*ABOUT THIS TASK:* Change "six-figure" to "seven-figure" in the text on WelcomePAC, and give that text from "In late October" up to and including "November general election.".

*PASSAGE TO READ:*
━━━━━━━━━━━━━━━━━━━━

Democratic political action committee

WelcomePAC is a political action committee that recruits and supports candidates affiliated with the centrist Blue Dog Coalition of the United States Democratic Party.

The group launched during the 2022 midterm election cycle and has been described by the New York Times as a "Democratic-aligned outfit that applies insurgent tactics to support center-left candidates in swing districts". The organization's co-founder has articulated its aim to "become the Justice Democrats of the political center".

The organization is registered with the Federal Election Commission as a hybrid PAC and raised more than $2 million in its inaugural cycle to support Democrats and oppose Republicans in Ohio and California. According to the magazine New York, WelcomePAC is funded by billionaires Reid Hoffman, Michael Bloomberg, James Murdoch and his wife Kathryn, Rory Gates, the Walton family, and Joe Manchin and Heather Manchin's centrist Americans Together organization.

== Direct action work ==
=== Ohio State House recruitment and endorsements ===
In early 2022, WelcomePAC conducted a campaign to recruit "big tent" candidates for the Ohio House of Representatives in the state's Northeast region. Later in the cycle, the group endorsed 17 state legislature candidates with a commitment to "building a big tent Democratic Party that welcomes in independents and moderate Republicans" in Ohio. In July 2022, the Ohio Capitol Journal reported that LinkedIn co-founder Reid Hoffman had made contributions to WelcomePAC's endorsed state legislature candidates.

=== Ohio Senate split ticket campaign ===
In late 2022, WelcomePAC organized a series of press conferences throughout Ohio featuring local leaders with Republican backgrounds supporting Democratic Congressman Tim Ryan's campaign for Senate against Republican author and venture capitalist JD Vance. The group also ran digital advertisements in the state, encouraging voters who had split their tickets between Republican Governor Mike DeWine and Democratic Senator Sherrod Brown in 2018 to consider voting for Ryan in 2022.

In late October 2022, the group announced an advertising campaign to persuade both moderate and Trump-aligned Republicans not to vote for JD Vance and encourage them to split their tickets in support of Tim Ryan. The six-figure campaign consisted of print, radio, and digital ads. Despite unexpectedly competitive poll numbers against Vance, Ryan received minimal support from national Democratic Party committees. According to Dayton-based NBC News affiliate WDTN, WelcomePAC was the only national Democratic group to invest significantly in supporting Ryan's campaign. In November 2022, Ryan lost the race for Senate.

=== Activities in California's 41st congressional district ===
WelcomePAC supported Democrat Will Rollins against Republican Representative Ken Calvert in the 2022 race for California's 41st congressional district. Rollins lost to Calvert in the November general election.

━━━━━━━━━━━━━━━━━━━━

*DATASET EXCERPT:*
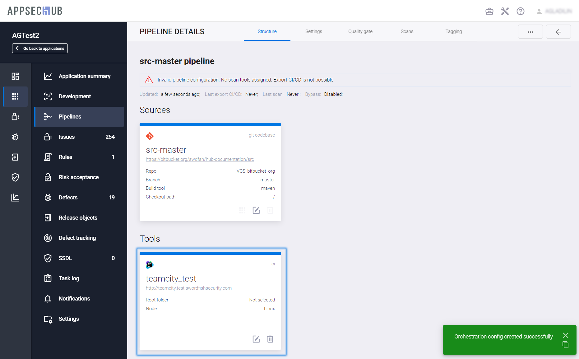Open the wrench tools icon in header
This screenshot has width=579, height=359.
505,12
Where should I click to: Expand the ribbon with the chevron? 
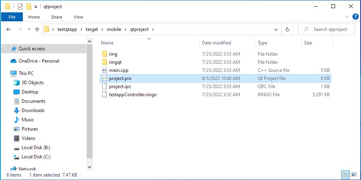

━━━━━━━━━━━━━━━━━━━━

*EXERCISE SOLUTION:*
In late October 2022, the group announced an advertising campaign to persuade both moderate and Trump-aligned Republicans not to vote for JD Vance and encourage them to split their tickets in support of Tim Ryan. The seven-figure campaign consisted of print, radio, and digital ads. Despite unexpectedly competitive poll numbers against Vance, Ryan received minimal support from national Democratic Party committees. According to Dayton-based NBC News affiliate WDTN, WelcomePAC was the only national Democratic group to invest significantly in supporting Ryan's campaign. In November 2022, Ryan lost the race for Senate.

=== Activities in California's 41st congressional district ===
WelcomePAC supported Democrat Will Rollins against Republican Representative Ken Calvert in the 2022 race for California's 41st congressional district. Rollins lost to Calvert in the November general election.